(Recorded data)
###
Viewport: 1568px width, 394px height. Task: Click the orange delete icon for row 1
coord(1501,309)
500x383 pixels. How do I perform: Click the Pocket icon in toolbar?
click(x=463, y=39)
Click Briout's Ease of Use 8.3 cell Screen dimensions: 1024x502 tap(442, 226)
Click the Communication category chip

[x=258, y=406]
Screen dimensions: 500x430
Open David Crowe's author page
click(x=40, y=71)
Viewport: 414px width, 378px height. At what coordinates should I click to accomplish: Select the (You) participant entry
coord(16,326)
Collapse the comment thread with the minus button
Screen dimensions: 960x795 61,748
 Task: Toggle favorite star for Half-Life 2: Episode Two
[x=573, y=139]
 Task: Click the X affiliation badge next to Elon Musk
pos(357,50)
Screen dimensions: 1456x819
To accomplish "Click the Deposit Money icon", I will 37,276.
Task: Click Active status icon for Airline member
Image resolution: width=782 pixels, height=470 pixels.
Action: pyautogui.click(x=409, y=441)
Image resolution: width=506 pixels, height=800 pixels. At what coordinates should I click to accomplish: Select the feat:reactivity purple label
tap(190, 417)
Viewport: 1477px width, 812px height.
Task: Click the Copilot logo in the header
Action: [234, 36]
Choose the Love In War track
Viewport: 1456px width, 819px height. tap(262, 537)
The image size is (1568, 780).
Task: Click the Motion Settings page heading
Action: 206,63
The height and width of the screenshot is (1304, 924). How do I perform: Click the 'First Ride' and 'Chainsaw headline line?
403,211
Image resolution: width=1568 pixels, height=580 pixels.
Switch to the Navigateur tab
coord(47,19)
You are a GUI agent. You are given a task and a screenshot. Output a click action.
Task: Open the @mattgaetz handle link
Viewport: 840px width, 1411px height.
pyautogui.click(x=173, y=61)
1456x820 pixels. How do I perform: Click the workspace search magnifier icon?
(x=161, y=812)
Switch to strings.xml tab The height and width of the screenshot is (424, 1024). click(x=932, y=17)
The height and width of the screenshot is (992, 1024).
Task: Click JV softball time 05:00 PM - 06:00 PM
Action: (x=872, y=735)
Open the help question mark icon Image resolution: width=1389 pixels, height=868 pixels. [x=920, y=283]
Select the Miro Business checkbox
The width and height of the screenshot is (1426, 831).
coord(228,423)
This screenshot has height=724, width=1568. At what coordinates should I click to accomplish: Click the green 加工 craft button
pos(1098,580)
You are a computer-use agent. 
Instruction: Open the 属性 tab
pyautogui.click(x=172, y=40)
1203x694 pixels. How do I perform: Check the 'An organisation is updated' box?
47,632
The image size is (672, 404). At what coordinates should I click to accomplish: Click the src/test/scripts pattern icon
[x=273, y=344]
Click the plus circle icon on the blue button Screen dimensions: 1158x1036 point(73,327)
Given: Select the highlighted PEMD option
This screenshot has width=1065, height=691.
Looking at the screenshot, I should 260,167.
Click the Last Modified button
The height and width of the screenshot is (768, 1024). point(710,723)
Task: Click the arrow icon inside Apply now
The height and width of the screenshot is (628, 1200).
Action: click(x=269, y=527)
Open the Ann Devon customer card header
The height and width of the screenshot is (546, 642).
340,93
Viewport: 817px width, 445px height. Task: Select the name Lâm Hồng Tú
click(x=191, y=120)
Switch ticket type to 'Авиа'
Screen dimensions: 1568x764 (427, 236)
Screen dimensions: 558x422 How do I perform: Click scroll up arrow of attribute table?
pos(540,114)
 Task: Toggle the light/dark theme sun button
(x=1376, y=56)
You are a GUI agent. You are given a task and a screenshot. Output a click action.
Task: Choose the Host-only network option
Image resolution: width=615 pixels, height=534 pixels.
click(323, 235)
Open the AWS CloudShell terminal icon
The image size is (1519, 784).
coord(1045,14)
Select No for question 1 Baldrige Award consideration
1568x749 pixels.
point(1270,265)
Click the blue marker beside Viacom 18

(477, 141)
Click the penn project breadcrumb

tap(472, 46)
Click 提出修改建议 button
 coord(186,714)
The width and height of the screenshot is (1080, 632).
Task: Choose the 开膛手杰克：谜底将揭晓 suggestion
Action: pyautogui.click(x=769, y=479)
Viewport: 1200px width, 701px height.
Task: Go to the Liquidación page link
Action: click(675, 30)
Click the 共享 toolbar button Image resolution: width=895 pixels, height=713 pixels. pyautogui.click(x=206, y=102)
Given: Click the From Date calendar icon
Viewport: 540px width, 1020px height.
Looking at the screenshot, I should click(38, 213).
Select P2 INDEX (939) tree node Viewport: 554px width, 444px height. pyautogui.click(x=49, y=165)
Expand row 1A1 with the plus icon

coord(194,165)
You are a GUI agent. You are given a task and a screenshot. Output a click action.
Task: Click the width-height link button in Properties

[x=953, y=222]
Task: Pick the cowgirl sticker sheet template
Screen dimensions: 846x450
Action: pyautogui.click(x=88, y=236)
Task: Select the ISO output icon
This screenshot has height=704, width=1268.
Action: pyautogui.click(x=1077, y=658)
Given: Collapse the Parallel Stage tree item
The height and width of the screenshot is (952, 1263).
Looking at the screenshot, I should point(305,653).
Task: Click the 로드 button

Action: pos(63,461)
###
Please convert the recorded items above into a JSON list of strings, one string per line, with blank lines left out.

[
  "Viewport: 1568px width, 394px height. Task: Click the orange delete icon for row 1",
  "coord(1501,309)",
  "500x383 pixels. How do I perform: Click the Pocket icon in toolbar?",
  "click(x=463, y=39)",
  "Click Briout's Ease of Use 8.3 cell Screen dimensions: 1024x502 tap(442, 226)",
  "Click the Communication category chip",
  "[x=258, y=406]",
  "Screen dimensions: 500x430",
  "Open David Crowe's author page",
  "click(x=40, y=71)",
  "Viewport: 414px width, 378px height. At what coordinates should I click to accomplish: Select the (You) participant entry",
  "coord(16,326)",
  "Collapse the comment thread with the minus button",
  "Screen dimensions: 960x795 61,748",
  " Task: Toggle favorite star for Half-Life 2: Episode Two",
  "[x=573, y=139]",
  " Task: Click the X affiliation badge next to Elon Musk",
  "pos(357,50)",
  "Screen dimensions: 1456x819",
  "To accomplish \"Click the Deposit Money icon\", I will 37,276.",
  "Task: Click Active status icon for Airline member",
  "Image resolution: width=782 pixels, height=470 pixels.",
  "Action: pyautogui.click(x=409, y=441)",
  "Image resolution: width=506 pixels, height=800 pixels. At what coordinates should I click to accomplish: Select the feat:reactivity purple label",
  "tap(190, 417)",
  "Viewport: 1477px width, 812px height.",
  "Task: Click the Copilot logo in the header",
  "Action: [234, 36]",
  "Choose the Love In War track",
  "Viewport: 1456px width, 819px height. tap(262, 537)",
  "The image size is (1568, 780).",
  "Task: Click the Motion Settings page heading",
  "Action: 206,63",
  "The height and width of the screenshot is (1304, 924). How do I perform: Click the 'First Ride' and 'Chainsaw headline line?",
  "403,211",
  "Image resolution: width=1568 pixels, height=580 pixels.",
  "Switch to the Navigateur tab",
  "coord(47,19)",
  "You are a GUI agent. You are given a task and a screenshot. Output a click action.",
  "Task: Open the @mattgaetz handle link",
  "Viewport: 840px width, 1411px height.",
  "pyautogui.click(x=173, y=61)",
  "1456x820 pixels. How do I perform: Click the workspace search magnifier icon?",
  "(x=161, y=812)",
  "Switch to strings.xml tab The height and width of the screenshot is (424, 1024). click(x=932, y=17)",
  "The height and width of the screenshot is (992, 1024).",
  "Task: Click JV softball time 05:00 PM - 06:00 PM",
  "Action: (x=872, y=735)",
  "Open the help question mark icon Image resolution: width=1389 pixels, height=868 pixels. [x=920, y=283]",
  "Select the Miro Business checkbox",
  "The width and height of the screenshot is (1426, 831).",
  "coord(228,423)",
  "This screenshot has height=724, width=1568. At what coordinates should I click to accomplish: Click the green 加工 craft button",
  "pos(1098,580)",
  "You are a computer-use agent. ",
  "Instruction: Open the 属性 tab",
  "pyautogui.click(x=172, y=40)",
  "1203x694 pixels. How do I perform: Check the 'An organisation is updated' box?",
  "47,632",
  "The image size is (672, 404). At what coordinates should I click to accomplish: Click the src/test/scripts pattern icon",
  "[x=273, y=344]",
  "Click the plus circle icon on the blue button Screen dimensions: 1158x1036 point(73,327)",
  "Given: Select the highlighted PEMD option",
  "This screenshot has width=1065, height=691.",
  "Looking at the screenshot, I should 260,167.",
  "Click the Last Modified button",
  "The height and width of the screenshot is (768, 1024). point(710,723)",
  "Task: Click the arrow icon inside Apply now",
  "The height and width of the screenshot is (628, 1200).",
  "Action: click(x=269, y=527)",
  "Open the Ann Devon customer card header",
  "The height and width of the screenshot is (546, 642).",
  "340,93",
  "Viewport: 817px width, 445px height. Task: Select the name Lâm Hồng Tú",
  "click(x=191, y=120)",
  "Switch ticket type to 'Авиа'",
  "Screen dimensions: 1568x764 (427, 236)",
  "Screen dimensions: 558x422 How do I perform: Click scroll up arrow of attribute table?",
  "pos(540,114)",
  " Task: Toggle the light/dark theme sun button",
  "(x=1376, y=56)",
  "You are a GUI agent. You are given a task and a screenshot. Output a click action.",
  "Task: Choose the Host-only network option",
  "Image resolution: width=615 pixels, height=534 pixels.",
  "click(323, 235)",
  "Open the AWS CloudShell terminal icon",
  "The image size is (1519, 784).",
  "coord(1045,14)",
  "Select No for question 1 Baldrige Award consideration",
  "1568x749 pixels.",
  "point(1270,265)",
  "Click the blue marker beside Viacom 18",
  "(477, 141)",
  "Click the penn project breadcrumb",
  "tap(472, 46)",
  "Click 提出修改建议 button",
  " coord(186,714)",
  "The width and height of the screenshot is (1080, 632).",
  "Task: Choose the 开膛手杰克：谜底将揭晓 suggestion",
  "Action: pyautogui.click(x=769, y=479)",
  "Viewport: 1200px width, 701px height.",
  "Task: Go to the Liquidación page link",
  "Action: click(675, 30)",
  "Click the 共享 toolbar button Image resolution: width=895 pixels, height=713 pixels. pyautogui.click(x=206, y=102)",
  "Given: Click the From Date calendar icon",
  "Viewport: 540px width, 1020px height.",
  "Looking at the screenshot, I should click(38, 213).",
  "Select P2 INDEX (939) tree node Viewport: 554px width, 444px height. pyautogui.click(x=49, y=165)",
  "Expand row 1A1 with the plus icon",
  "coord(194,165)",
  "You are a GUI agent. You are given a task and a screenshot. Output a click action.",
  "Task: Click the width-height link button in Properties",
  "[x=953, y=222]",
  "Task: Pick the cowgirl sticker sheet template",
  "Screen dimensions: 846x450",
  "Action: pyautogui.click(x=88, y=236)",
  "Task: Select the ISO output icon",
  "This screenshot has height=704, width=1268.",
  "Action: pyautogui.click(x=1077, y=658)",
  "Given: Collapse the Parallel Stage tree item",
  "The height and width of the screenshot is (952, 1263).",
  "Looking at the screenshot, I should point(305,653).",
  "Task: Click the 로드 button",
  "Action: pos(63,461)"
]